/ctrl-phi

Primary LanguageTypeScript

Ctrl-Phi (HooHacks 2024)

Inspiration

Ctrl + F is one of the most prominent keybinds for efficient learning. Whether it's a wikipedia page or a historical document, the ability to search through texts in a matter of seconds is a huge time-saver for anyone trying to learn.

However, Ctrl + F necessitates specific text input in order to search. What if you don't remember the exact content of a section? Or what if you have a question about the text you want answered? Ctrl + F can no longer help you.
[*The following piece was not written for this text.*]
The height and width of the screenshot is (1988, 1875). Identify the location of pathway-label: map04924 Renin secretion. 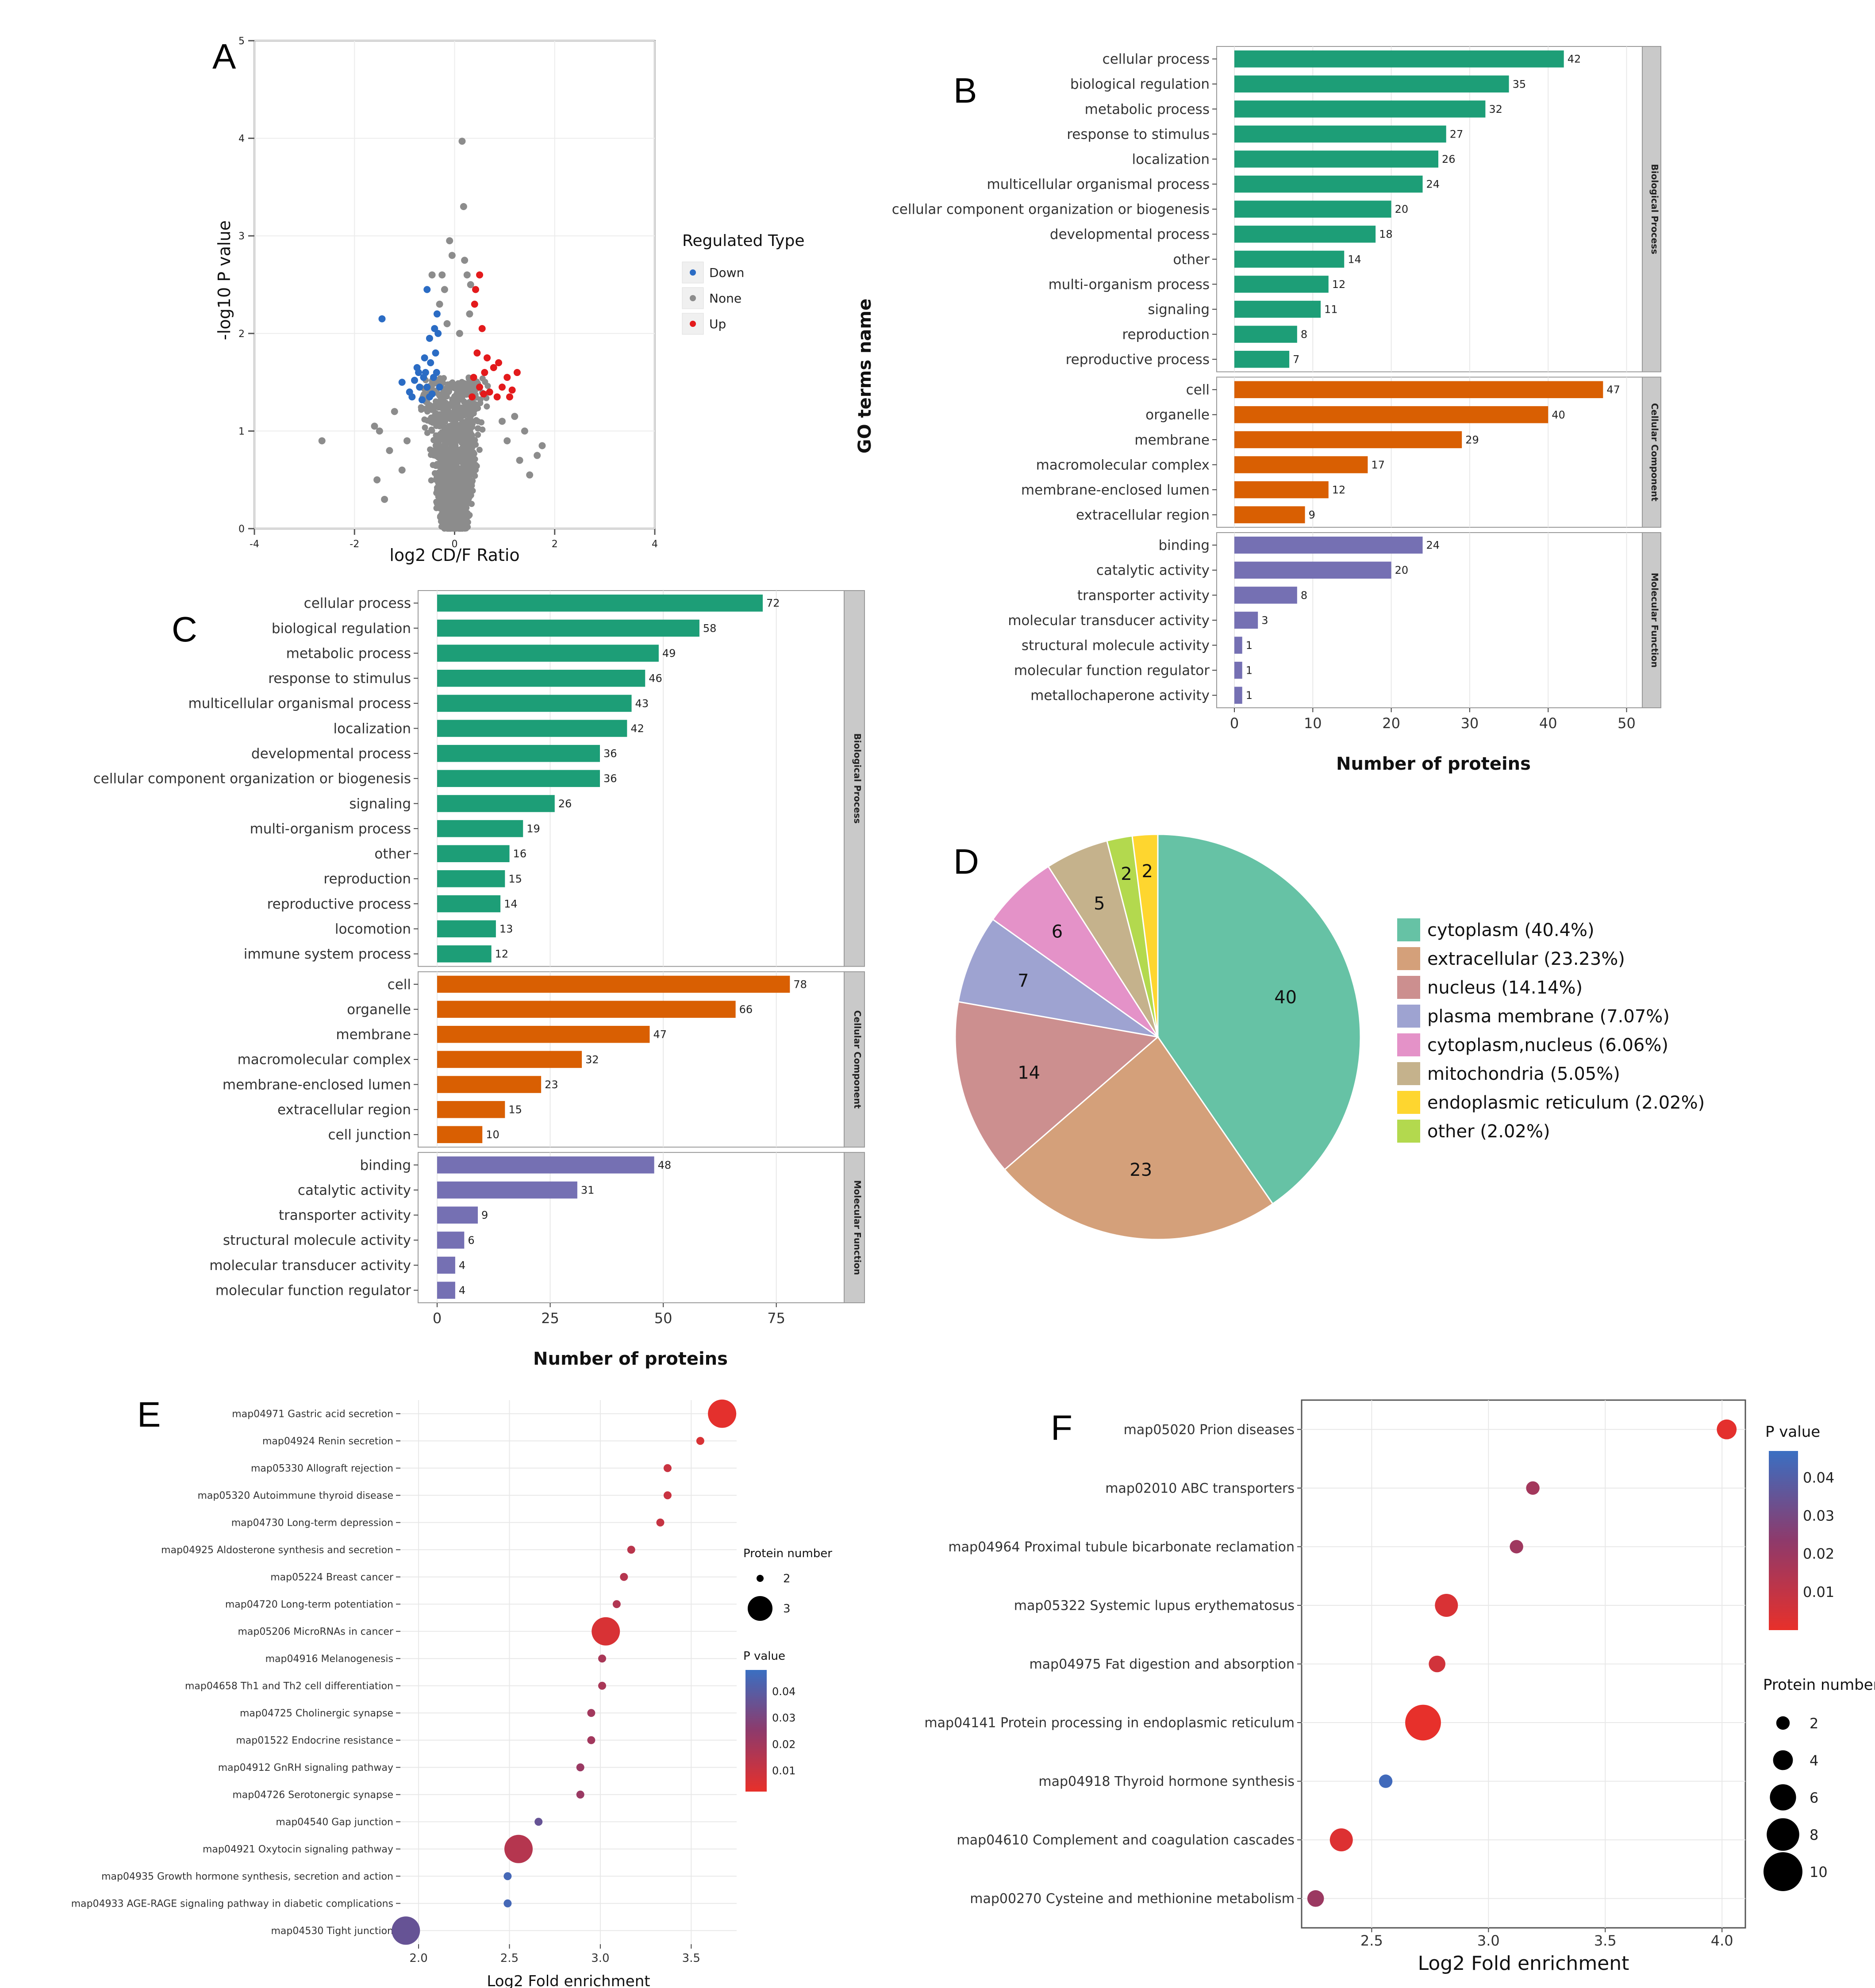
(328, 1441).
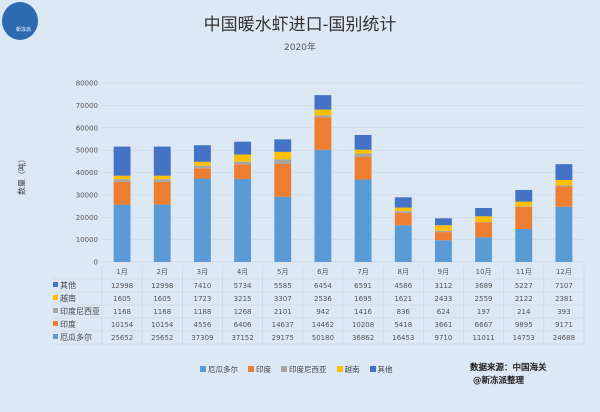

With Ctrl-Phi, we integrate AI with the Ctrl + F you know and love to make searching through web pages conversational. Simply press Ctrl + Shift + ., type in any query, like you would with ChatGPT, and Ctrl-Phi will scroll you to the part of the page you're looking for.

How to use Ctrl-Phi

Ctrl-Phi is a Chrome extension that anyone can download at ctrl-phi.app.

No matter what webpage you're on, Ctrl-Phi is one click away. Simply type in your prompt, select the block of text you want to jump to, and Ctrl+Phi will scroll the page to your desired location.

You can see Ctrl-Phi in action on our website.

How we built Ctrl-Phi

The frontend was built with Nextjs and TailwindCSS, using select MaterialUI components. The Playground tab allows users to experiment with Ctrl-Phi using sets of example text, or any text of their own. It uses dynamic highlighting and scrolling within the text boxes and displays components using the FastAPI response.

In order to analyze text, we engineered a custom Search Agent. This agent uses an LLM alongside agentic AI logic and prompting patterns (based on the principles of "ReAct: Synergizing Reasoning and Acting in Language Models") in order to find direct matching text based on a user's query. The Search Agent can be used with any LLM (due to custom LLM and LLMConfig abstractions) and features token-based chunking to overcome context-window limitations. The SearchAgent also has robust error-handling, utilizes response validation, and relies on re-prompting strategies to reduce hallucination.

What's next

Ctrl-Phi is already practical to almost anyone on the web, but there's always room to improve.

The first advancement would be the ability to scan and sift through PDFs, as many textbooks and educational resources are in the form of PDFs. Second would be the ability to scan and find images on a webpage. And finally, querying videos and jumping to a desired timestamp would be arguably the most distinct and time-saving use case.